Tanpa banyak penjelasan, Bai Zhen membawanya mendaki lebih tinggi ke atas gunung. Jalan setapak yang mereka lalui semakin sempit dan terjal. Setiap langkah terasa berat bagi Liang Feng yang masih belum sepenuhnya pulih dari luka-lukanya.
"Kau harus membawa ember ini berisi air dari mata air suci ke puncak tanpa menumpahkan setetes pun," kata Bai Zhen sambil memberikan dua ember besar yang penuh dengan air jernih.
Liang Feng memandangi ember tersebut dengan skeptis. "Ini terlihat mudah."
Bai Zhen tertawa kecil. "Kita lihat saja."
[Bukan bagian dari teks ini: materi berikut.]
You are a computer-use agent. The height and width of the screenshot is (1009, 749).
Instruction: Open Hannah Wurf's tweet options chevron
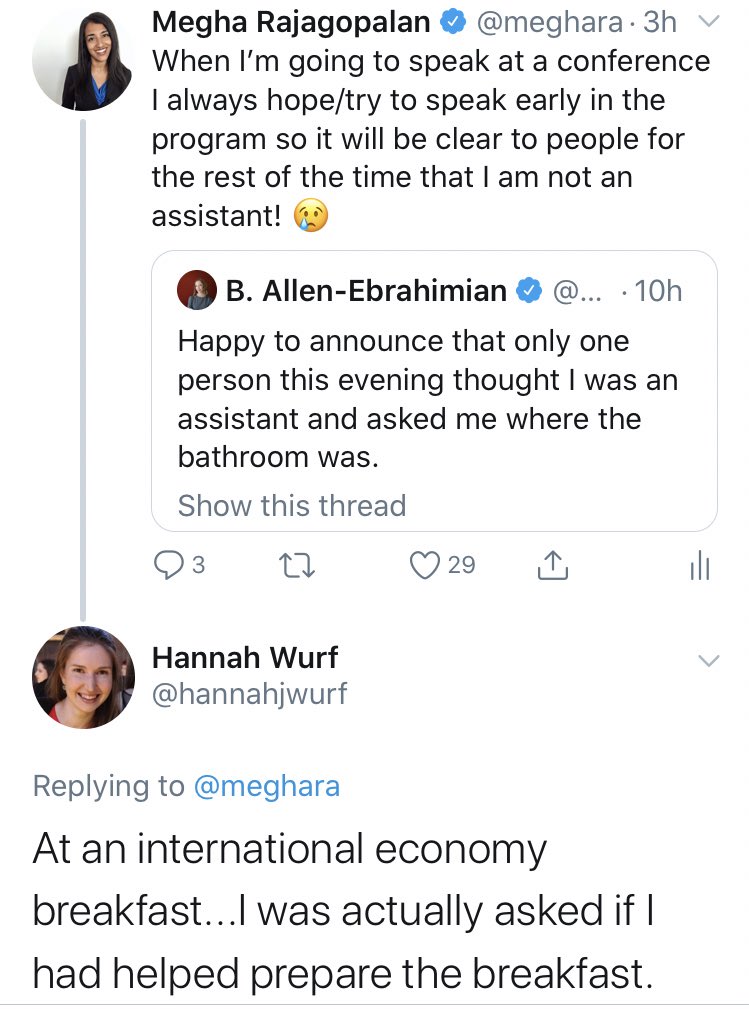[x=707, y=660]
Ketika Liang Feng mulai melangkah, ia langsung menyadari betapa sulitnya tugas ini. Jalan yang licin, angin yang bertiup kencang, dan beratnya ember membuat perjalanannya semakin menantang. Beberapa kali ia tergelincir dan hampir menumpahkan airnya, tetapi ia terus berusaha menyeimbangkan diri.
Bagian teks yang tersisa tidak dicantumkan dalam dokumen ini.